Friday night. A tiny room in a crumbling music hall out east. A lone leather bunraku puppet sings Kate Bush songs, sweeping dramatically across a table top stage. Saturday night, up north. A rod puppet with flowing grey locks creates his own show, using masks and miniscule puppets to tell the story of a watchful eagle and a sleeping, but doomed baby. Suspense has started and will run for the rest of the week, with adult puppet performances taking place in a range of venues.
Boris and Sergey’s Puppet Cabaret at Wilton’s was alright... Funny in places, and there was skillful group puppetry on display in cramped conditions. But we weren’t completely convinced.
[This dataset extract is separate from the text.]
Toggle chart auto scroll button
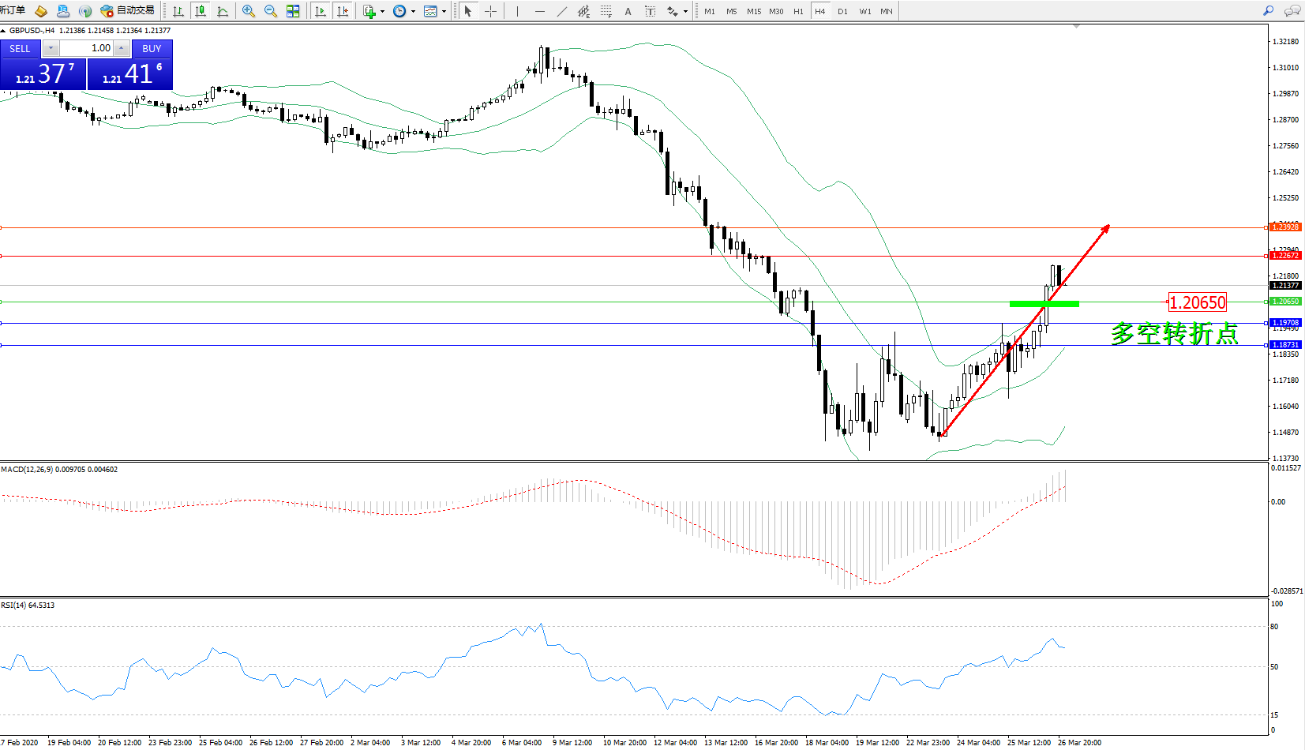Image resolution: width=1305 pixels, height=750 pixels. [x=320, y=11]
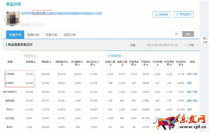This screenshot has height=133, width=209.
Task: Open 趋势 link for 手淘搜索 row
Action: (x=189, y=74)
Skits forced out to the bitter ends of songs lost momentum and some gags misfired. Faux eastern European Boris and Sergey were beautiful puppets but not so wonderful hosts. The word ‘cabaret’ is a crowd drawer but perhaps the format, or the term itself, is starting to be over- or misused?
Autumn Portraits at the Little Angel again saw some very skillful puppetry on display, not least the self-conscious act of puppets performing their own puppetry on a tiny scale. A one man show, Eric Bass presented a series of short vignettes that showed characters in the autumn years of their lives. We loved the idea of a piece populated by the elderly – a section of society that’s often ignored. But again the verdict is just ‘alright’. Masterly puppetry, but let down by fairly flat stories. Story is king after all.
We are not disheartened though! The festival programme is packed with delightful sounding shows. We’re really looking forward to seeing The Tragic and Regrettable Life of Teofila Teodora de la Lima at the Pleasance (with dirty folk music from Apple of My Eye); Lorca’s The House of Bernarda Alba at the New Diorama (from the award winning Iranian Yas-e-Tamam Theatre Group); and Maison Foo’s Memoirs of a Biscuit Tin at Jackson’s Lane (a fringe sell out at Edinburgh 2010). Keep an eye out for our verdict on all three later in the week.